Global mergers and acquisitions (M&A) plunged by more than half in the second quarter to $402 billion, but the green shoots of economic recovery may soon kick-start fee revenue from an eleven-year low.

Announced M&A had its slowest second quarter in six years, according to Thomson Reuters data released on Friday.

That was despite the $58 billion iron ore joint venture between mining giants BHP Billiton (BHP.AX) and Rio Tinto that made up around a seventh of all deals.

But rallying markets and brighter economic outlook of the last few months have allowed companies to forecast earnings with more certainty, sparking hopes that activity would not fall any further, or could even start to rise again.

We have reached the trough of the current M&A cycle. Based on previous cycles, we can expect activity to remain weak for about 18 to 24 months, said Dieter Turowski, head of European M&A at Morgan Stanley.

Turowski's bank tops the global advisory league table for the year and has advised clients including Rio Tinto and DirecTV Group on some of the second quarter's largest deals.

The collapse in dealmaking is a far cry from the pre-crisis days of 2007, when huge bank loans powered boom-year cash takeovers after hotly contested auctions.

The economic crisis left buyers of assets in short supply, constrained by scarce debt and often harboring radically lower ideas than vendors of what a business is worth.

VALUE GAP CLOSES

The strength of the capital markets could help the M&A business to recovery more quickly than after previous troughs in 1991-1992 and 2001- 2002, Turowski said.

We have seen a couple of months of good financing markets and benign equity markets. If that is still the case come September, volumes could pick up more rapidly, he added.

Carlo Calabria, head of international M&A and financial sponsors at Bank of America Merrill Lynch, said the rebound in markets had closed some of the valuation gap between buyers and sellers.

Having said that, boards will continue to look at the fair value of their business when faced with opportunistic approaches, Calabria said.

Companies and the bankers that advise them have scrapped several auctions this year because of the disconnect between buyers and sellers.

Dutch utility Essent halted the sale of its waste management unit earlier this month, blaming low prices and other problems for the failure of an auction that had once aimed to raise around 1 billion euros.

Financial services companies, which accounted for 23 percent of all M&A transactions in the first half of the year, are not likely to dominate the business to the same degree in the second half as bank recapitalizations draws to a close.
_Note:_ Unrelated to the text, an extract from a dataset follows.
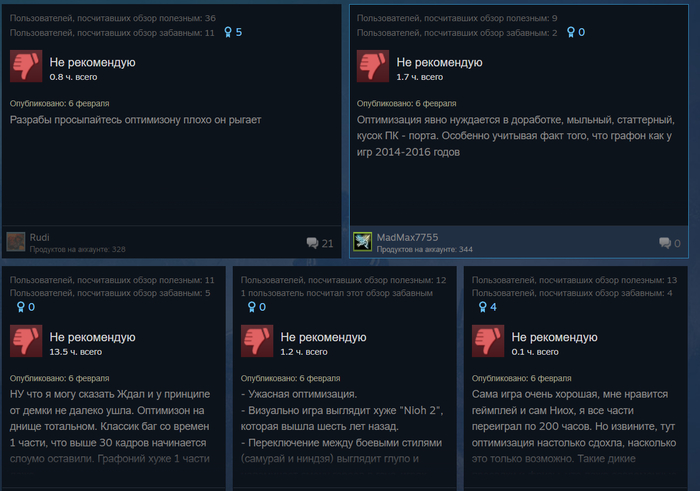The width and height of the screenshot is (700, 491).
Task: Open the Rudi username link
Action: tap(39, 237)
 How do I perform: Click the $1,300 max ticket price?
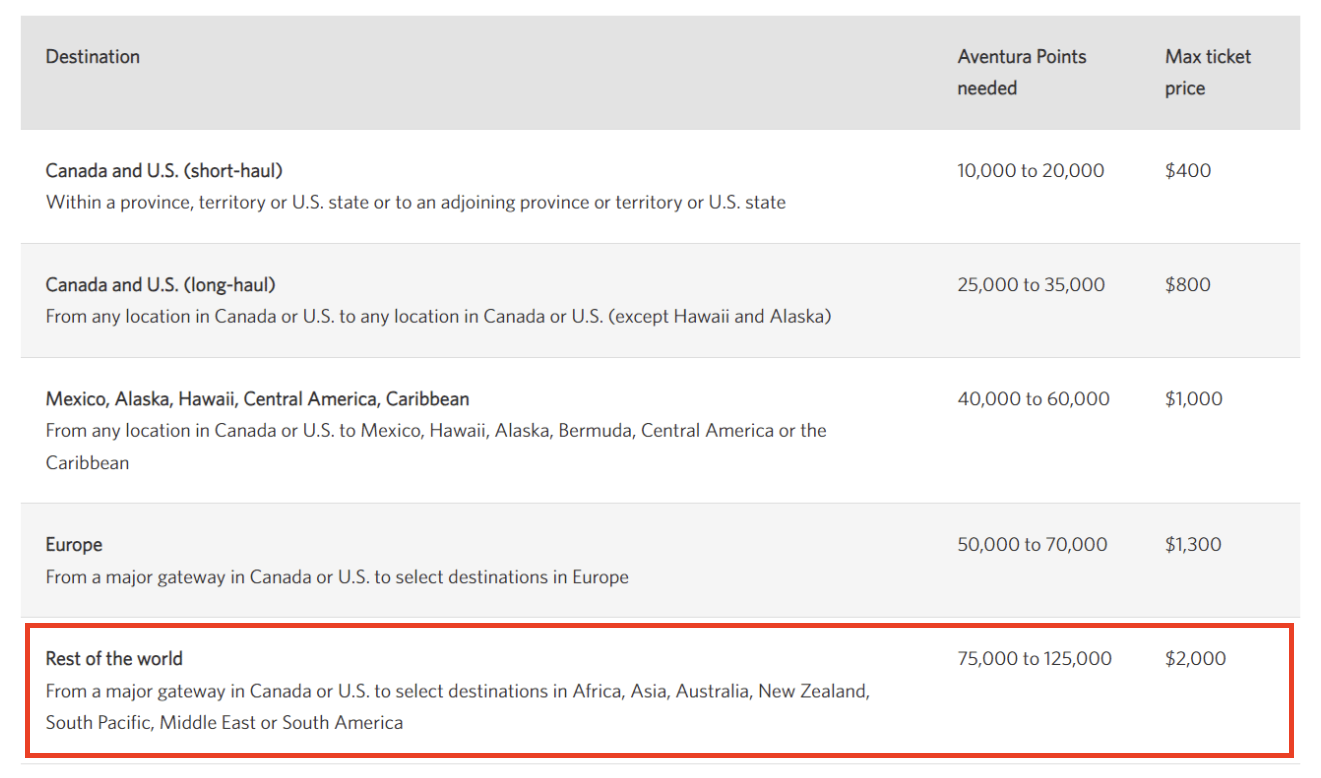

There were only two financial transactions among the top ten deals, one the $13.3 billion spin-off of Barclays Global Investors (BARC.L) to U.S. fund manager BlackRock.

During the first quarter, the British Treasury's $22.3 billion bailout of Lloyds banking Group and the multi-tranche $47.8 billion rescue for Royal Bank of Scotland accounted for five of the top ten deals.

Activity will likely be more balanced across sectors in the second half of the year, said Turowski.

Healthcare will be more active, but with less mega-deals. Natural resources will continue to see significant activity, and other sectors such as industrials, telecoms and retail and consumer will probably see a pick-up in volumes.

The lack of deals was accompanied by a 66 percent quarter-on-quarter fall in fees, as the capital markets replaced M&A as the main driver of investment banking revenues.

Worldwide fees slumped to $3.04 billion, the lowest second quarter since 1998, according to estimates from Thomson Reuters and M&A consultancy Freeman & Co.

Much of the decline is because the financial crisis has pushed private equity to the periphery of the market. Financial sponsors, which accounted for a fifth of all deals three years ago, made up just 2.6 per cent of the market this year.